Wir müssen CSDs aktiv unterstützen und verteidigen – auf der Straße, politisch und gesellschaftlich. Denn Pride war nie einfach nur eine Party. Pride war und ist Protest. Jede Regenbogenflagge auf einem CSD ist ein Zeichen gegen Hass, gegen Ausgrenzung und gegen das Schweigen. Gerade deshalb dürfen wir nicht zulassen, dass Rechtsextreme versuchen, queere Sichtbarkeit einzuschüchtern oder Menschen aus dem öffentlichen Raum zu verdrängen.

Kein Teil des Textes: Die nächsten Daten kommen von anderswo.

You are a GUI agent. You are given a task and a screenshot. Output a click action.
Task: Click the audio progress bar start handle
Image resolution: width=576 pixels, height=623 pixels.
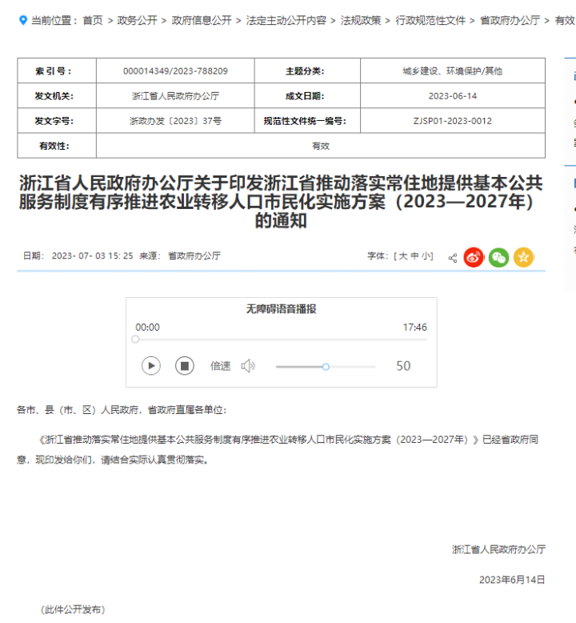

Wir müssen laut widersprechen, wenn rechte Parteien, wie die AfD, konservative Medien, wie Nius, oder Stammtischparolen gegen queere Menschen hetzen. Homo-, Bi-, Inter- und Transfeindlichkeit beginnt nicht erst bei körperlicher Gewalt – sie beginnt bei Worten, bei angeblichen „Debatten“, bei der Existenz und Würde queerer Menschen ständigen in Frage gestellt werden. Desinformation und sogenannte „alternative Fakten“ dürfen niemals unwidersprochen bleiben, denn Menschenrechte sind keine Meinung und keine Frage des Zeitgeists. Sie sind unverhandelbar!
Genauso müssen wir queere Jugendzentren, Beratungsstellen und Safe Spaces stärken und finanziell absichern. Für viele Menschen sind diese Orte überlebenswichtig – gerade für junge Queers, die Ausgrenzung in der Schule, im Elternhaus oder im Alltag erfahren. Gleichzeitig brauchen wir eine konsequente Bildungsarbeit gegen Homo-, Bi-, Inter- und Transfeindlichkeit: in Schulen, Universitäten, Vereinen, Betrieben und überall dort, wo Vorurteile entstehen und reproduziert werden. Queer-feminismus ist dabei kein „Nischenthema“, sondern zentral für eine solidarische und freie Gesellschaft. Denn eine Gesellschaft ist erst dann wirklich frei, wenn alle Menschen in ihr frei leben können.
Vor allem aber dürfen wir niemals zulassen, dass Angst gewinnt. Genau darauf setzen Rechte und Faschisten: auf Einschüchterung, Isolation und Rückzug. Sie wollen, dass Menschen wieder Angst haben, offen queer zu sein. Angst davor haben beim Spazieren im Park Händchen zu halten, auf einen CSD zu gehen oder einfach sie selbst zu sein. Unsere Antwort darauf muss Solidarität sein. Lautstärke. Sichtbarkeit. Und Widerstand.
Denn wir kämpfen nicht nur dafür, dass queere Menschen irgendwie „existieren dürfen“. Wir kämpfen für eine Gesellschaft, in der alle Menschen frei, sicher und selbstbestimmt leben können – unabhängig von Geschlecht, Sexualität oder Identität. Und diesen Kampf werden wir nicht aufgeben. Nicht heute. Nicht morgen. Nicht so lange noch irgendwer in Unfreiheit leben muss.